[FRAGMENTO DEL TEXTO]
>>>>

Esta combinación de bajo crecimiento y alta deuda, empujó al capital griego a buscar nuevas formas de mantener sus márgenes, trasladando los costos del estancamiento a la clase trabajadora. Roberts describe esta dinámica como una “huida hacia adelante” del capital. Ante la caída de la rentabilidad, las empresas y los gobiernos intensifican la explotación laboral, expanden el crédito y recurren a la especulación financiera para sostener las ganancias.
Sin embargo, estos mecanismos no resuelven la contradicción central, sólo la posponen. Los capitalistas buscan ampliar la extracción de valor directamente del trabajo vivo, porque es el único elemento capaz de crear plusvalía nueva. En este contexto, las reformas laborales regresivas son respuestas sistémicas a la crisis de acumulación.

<<<<

[PROBLEMA A RESOLVER]
Indica cómo describe Roberts, según el fragmento del texto, la dinámica con la que el capital griego trasladó los costos del estancamiento a la clase trabajadora.

[DATOS]
>>>>

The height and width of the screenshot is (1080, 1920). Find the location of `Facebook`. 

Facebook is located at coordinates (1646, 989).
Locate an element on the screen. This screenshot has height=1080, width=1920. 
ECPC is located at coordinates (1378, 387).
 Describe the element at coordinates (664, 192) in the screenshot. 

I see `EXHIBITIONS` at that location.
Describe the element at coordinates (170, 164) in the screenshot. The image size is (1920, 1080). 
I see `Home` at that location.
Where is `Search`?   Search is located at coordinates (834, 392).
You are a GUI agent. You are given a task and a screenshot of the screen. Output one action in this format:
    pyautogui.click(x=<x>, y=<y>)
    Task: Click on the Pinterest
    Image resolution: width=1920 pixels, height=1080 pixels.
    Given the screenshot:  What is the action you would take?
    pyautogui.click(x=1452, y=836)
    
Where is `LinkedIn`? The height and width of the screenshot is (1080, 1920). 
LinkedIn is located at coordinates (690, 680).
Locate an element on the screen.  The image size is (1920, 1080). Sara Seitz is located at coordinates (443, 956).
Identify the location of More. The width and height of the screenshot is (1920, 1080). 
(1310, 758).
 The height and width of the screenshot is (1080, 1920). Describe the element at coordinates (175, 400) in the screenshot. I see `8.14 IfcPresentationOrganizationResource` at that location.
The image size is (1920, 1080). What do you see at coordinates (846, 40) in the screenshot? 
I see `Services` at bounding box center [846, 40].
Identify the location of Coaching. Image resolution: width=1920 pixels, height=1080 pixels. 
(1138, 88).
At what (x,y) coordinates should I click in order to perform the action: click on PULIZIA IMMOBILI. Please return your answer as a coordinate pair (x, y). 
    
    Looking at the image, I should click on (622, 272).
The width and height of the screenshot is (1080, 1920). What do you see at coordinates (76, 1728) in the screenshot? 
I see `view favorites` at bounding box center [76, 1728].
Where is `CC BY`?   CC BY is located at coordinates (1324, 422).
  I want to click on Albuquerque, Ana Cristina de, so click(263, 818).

<<<<

[RESULTADO DEL EJERCICIO]
La describe como una “huida hacia adelante” del capital.